BIOENERGETICS OF EARLY TRIASSIC PELAGIC ECOSYSTEMS: FAST METABOLISMS, FAST CARBON CYCLING (Invited Presentation)

The Early Triassic was a dramatic time for ammonoids: their collective diversity, morphology, abundance, and biogeography changed rapidly in concert with global and regional environmental shifts. Based on currently available data, a range of trophic structures and metabolic rates could be asserted to fit each species assemblage. These scales of paleobiologic change and uncertainty make it difficult to characterize how ammonoids contributed to overall marine ecological functioning after the mass extinction. I approach the problem by building and comparing simplified population-scale bioenergetics models of Early Triassic ammonoid trophic structure and metabolic demand.

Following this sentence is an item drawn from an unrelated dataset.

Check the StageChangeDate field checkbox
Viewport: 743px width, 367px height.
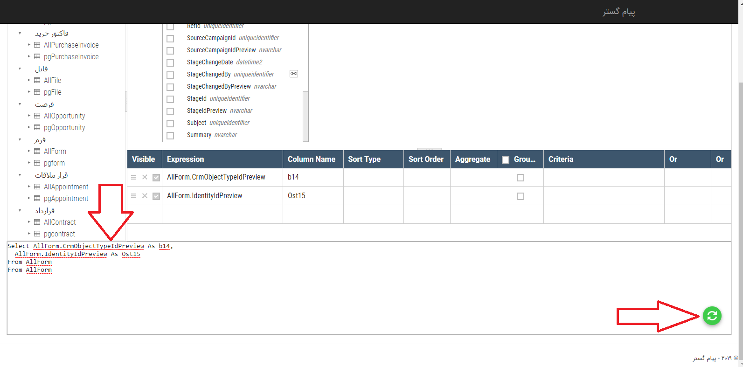tap(170, 63)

I simulate population dynamics in R, and add increasingly levels of complexity from a base-model of modern-day market squid. I highlight a few different models, and explain how they are shaped by outstanding questions regarding ammonoid biomechanics and paleophysiology. Cannibalism and shell growth are critical factors. Overall, I interpret that Early Triassic ammonoid species had high metabolic rates, that their communities had top-heavy trophic structures, and that these features drove rapid carbon cycling in the global oceans. This may have influenced a feedback loop that exacerbated taxonomic and ecological change-over throughout the Early Triassic. These interpretations can be refined with emerging biomechanics data, and can be further tested against geochemical proxies and abundance-specific collections in the future.